> **GIVEN INSTRUCTION**:
Count the lines in the entries below that contain the word "should", and reply with the number alone.

[Start of MATERIAL FOR THE TASK]

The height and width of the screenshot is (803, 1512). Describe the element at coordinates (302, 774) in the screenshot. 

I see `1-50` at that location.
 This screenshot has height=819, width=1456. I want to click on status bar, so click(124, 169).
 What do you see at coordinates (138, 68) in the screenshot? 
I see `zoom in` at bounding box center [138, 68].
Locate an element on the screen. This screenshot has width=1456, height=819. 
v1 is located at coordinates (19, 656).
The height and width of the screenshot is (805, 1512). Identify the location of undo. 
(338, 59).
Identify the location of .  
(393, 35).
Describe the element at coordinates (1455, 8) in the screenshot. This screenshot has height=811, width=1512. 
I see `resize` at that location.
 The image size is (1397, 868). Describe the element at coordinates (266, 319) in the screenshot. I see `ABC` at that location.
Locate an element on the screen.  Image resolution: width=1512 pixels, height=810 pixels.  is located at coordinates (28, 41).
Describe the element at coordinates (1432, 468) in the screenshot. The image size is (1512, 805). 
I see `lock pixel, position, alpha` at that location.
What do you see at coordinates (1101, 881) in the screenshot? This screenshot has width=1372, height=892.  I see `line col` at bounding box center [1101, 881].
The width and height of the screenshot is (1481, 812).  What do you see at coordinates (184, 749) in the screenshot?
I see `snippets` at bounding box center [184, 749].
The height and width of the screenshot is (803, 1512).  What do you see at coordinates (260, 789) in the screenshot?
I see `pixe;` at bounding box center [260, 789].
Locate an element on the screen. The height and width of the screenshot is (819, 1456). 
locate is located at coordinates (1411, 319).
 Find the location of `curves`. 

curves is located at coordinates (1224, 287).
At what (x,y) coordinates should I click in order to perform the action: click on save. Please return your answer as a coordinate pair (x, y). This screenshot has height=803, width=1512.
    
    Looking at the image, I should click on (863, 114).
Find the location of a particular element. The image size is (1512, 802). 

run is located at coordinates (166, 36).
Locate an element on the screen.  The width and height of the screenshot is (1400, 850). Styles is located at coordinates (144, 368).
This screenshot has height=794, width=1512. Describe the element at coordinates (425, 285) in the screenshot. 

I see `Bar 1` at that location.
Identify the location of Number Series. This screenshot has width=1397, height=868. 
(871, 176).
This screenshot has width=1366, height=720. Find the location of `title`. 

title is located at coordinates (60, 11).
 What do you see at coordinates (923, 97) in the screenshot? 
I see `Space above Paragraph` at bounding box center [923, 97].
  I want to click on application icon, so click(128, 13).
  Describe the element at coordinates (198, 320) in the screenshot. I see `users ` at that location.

[End of MATERIAL FOR THE TASK]

> **SOLUTION TO THE EXERCISE**:
2